ミネアポリスに住む13歳の少年も、このホジキンリンパ腫と診断されたひとり。抗ガン剤投与が最善だという医師の判断で、数回に渡る治療スケジュールが組まれました。

しかし最初の投与が終わった時点で、少年と両親が、以降の治療を拒否してしまったのです。確かに米国には「Patients’ Bill of Rights(患者の権利宣言)」という観念があり、それには「良質な医療を受ける権利」「(医療サービス等の)選択自由の権利」といった内容のほか「自己決定の権利」も約束されています。患者さんがこの治療はイヤだといえば、医療機関は基本的にその意思を無視することは出来ないのです。少年のように未成年者が患者の場合は、法定代理人(この場合は両親)が代わりに医療における決定を下します。
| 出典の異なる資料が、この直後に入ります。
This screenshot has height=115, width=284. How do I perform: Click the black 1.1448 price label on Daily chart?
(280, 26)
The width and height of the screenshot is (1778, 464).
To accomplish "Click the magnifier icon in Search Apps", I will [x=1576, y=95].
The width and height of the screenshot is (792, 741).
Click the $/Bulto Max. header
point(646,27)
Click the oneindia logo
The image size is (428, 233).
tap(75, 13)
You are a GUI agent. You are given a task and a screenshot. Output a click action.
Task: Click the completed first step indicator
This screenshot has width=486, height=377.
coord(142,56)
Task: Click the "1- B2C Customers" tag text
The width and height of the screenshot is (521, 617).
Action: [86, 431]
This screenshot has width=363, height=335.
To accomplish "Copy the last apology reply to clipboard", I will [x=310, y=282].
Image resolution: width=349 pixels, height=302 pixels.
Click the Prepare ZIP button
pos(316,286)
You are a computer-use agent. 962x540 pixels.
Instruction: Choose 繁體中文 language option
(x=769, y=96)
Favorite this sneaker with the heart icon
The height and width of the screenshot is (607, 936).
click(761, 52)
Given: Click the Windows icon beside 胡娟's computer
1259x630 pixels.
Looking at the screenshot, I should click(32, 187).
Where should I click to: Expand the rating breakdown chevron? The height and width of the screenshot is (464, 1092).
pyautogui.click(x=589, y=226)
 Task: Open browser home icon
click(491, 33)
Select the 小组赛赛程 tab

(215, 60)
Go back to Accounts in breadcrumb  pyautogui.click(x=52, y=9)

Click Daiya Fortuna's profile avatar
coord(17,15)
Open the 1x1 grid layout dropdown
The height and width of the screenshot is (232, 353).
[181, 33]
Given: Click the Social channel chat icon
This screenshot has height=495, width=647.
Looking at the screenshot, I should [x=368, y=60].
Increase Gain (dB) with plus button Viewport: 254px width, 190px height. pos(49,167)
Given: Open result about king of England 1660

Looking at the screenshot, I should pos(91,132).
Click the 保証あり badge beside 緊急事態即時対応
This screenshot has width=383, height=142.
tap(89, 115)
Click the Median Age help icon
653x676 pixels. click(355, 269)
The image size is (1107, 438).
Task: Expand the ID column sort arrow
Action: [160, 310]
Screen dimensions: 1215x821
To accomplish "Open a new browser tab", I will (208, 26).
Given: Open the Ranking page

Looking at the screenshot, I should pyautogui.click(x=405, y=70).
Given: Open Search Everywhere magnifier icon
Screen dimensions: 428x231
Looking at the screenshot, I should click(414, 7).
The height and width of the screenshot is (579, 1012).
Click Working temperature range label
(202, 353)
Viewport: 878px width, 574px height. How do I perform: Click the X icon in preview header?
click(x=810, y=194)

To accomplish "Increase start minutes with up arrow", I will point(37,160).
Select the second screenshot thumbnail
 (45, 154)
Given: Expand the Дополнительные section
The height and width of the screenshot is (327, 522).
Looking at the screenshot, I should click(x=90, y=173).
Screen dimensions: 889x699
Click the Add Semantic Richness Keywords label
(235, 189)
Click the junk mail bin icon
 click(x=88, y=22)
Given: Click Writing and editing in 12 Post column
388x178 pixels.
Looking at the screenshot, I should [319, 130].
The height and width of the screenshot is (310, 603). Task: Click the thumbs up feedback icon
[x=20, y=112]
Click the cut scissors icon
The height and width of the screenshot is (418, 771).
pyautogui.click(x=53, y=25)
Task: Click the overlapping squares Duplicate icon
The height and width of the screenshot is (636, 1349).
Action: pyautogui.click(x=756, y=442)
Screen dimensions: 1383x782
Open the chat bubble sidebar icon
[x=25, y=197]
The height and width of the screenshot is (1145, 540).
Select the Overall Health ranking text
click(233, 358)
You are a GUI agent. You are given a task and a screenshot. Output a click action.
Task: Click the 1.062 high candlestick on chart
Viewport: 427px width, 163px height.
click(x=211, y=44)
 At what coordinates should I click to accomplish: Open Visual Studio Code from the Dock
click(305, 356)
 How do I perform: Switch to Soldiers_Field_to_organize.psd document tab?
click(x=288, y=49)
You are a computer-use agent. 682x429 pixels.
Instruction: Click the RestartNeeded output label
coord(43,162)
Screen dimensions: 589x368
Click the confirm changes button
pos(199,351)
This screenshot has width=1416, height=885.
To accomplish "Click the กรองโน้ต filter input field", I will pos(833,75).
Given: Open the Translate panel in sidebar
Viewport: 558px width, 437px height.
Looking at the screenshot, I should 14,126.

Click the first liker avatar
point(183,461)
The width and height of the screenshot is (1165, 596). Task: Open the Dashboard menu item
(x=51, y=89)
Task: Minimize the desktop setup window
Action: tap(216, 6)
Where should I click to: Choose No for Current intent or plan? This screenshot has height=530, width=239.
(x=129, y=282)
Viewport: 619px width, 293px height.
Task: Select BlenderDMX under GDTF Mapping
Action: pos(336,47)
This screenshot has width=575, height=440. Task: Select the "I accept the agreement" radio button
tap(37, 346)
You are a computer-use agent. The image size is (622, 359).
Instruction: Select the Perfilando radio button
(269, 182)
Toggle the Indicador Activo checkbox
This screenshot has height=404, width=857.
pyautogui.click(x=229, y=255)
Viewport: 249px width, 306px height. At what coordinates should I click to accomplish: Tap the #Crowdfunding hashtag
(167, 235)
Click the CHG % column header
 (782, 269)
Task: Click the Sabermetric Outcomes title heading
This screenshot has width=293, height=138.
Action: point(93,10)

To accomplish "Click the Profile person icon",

しかしながら、もし少年がこのまま抗ガン治療を拒否し続ければ、ガンが進行して命にかかわってしまう可能性大です。先の権利宣言の中には、

「患者の意思に反する医療処置や治療は、法律が認めるか、または医の倫理の原則に値する場合は行われても良い」

とあります。よって病院側は、子どもへの治療を拒絶している両親の決定は「子供の養育を放棄したネグレクト」の可能性があるとして、裁判所の判断を仰いだのです(少年自身の意思は、未成年者のために法的効力はありません)。その結果、裁判所も「ガンの進行が手遅れでない場合」という条件付きながら、少年に対する治療を、強制的に行っても良いという判断を下しました。両親には今後、親権剥奪の決定が下りる可能性もあるそうです。

しかし、治療を拒否する人物に投薬をするとなると、それはそれで一苦労。少年は、

「もし強引に化学治療をするのなら、パンチで応戦する」

と言っているそうで、抵抗は必至のようです。少年の意思を尊重すべきだ、との意見ももちろんあるでしょう。しかし、病院側としてはまだまだ将来のある13歳の命を救いたい。今回のように強い態度に出たのも、「患者の尊重」と「医の倫理」という重大なふたつの狭間で悩んだ挙げ句の決定だったのではないでしょうか。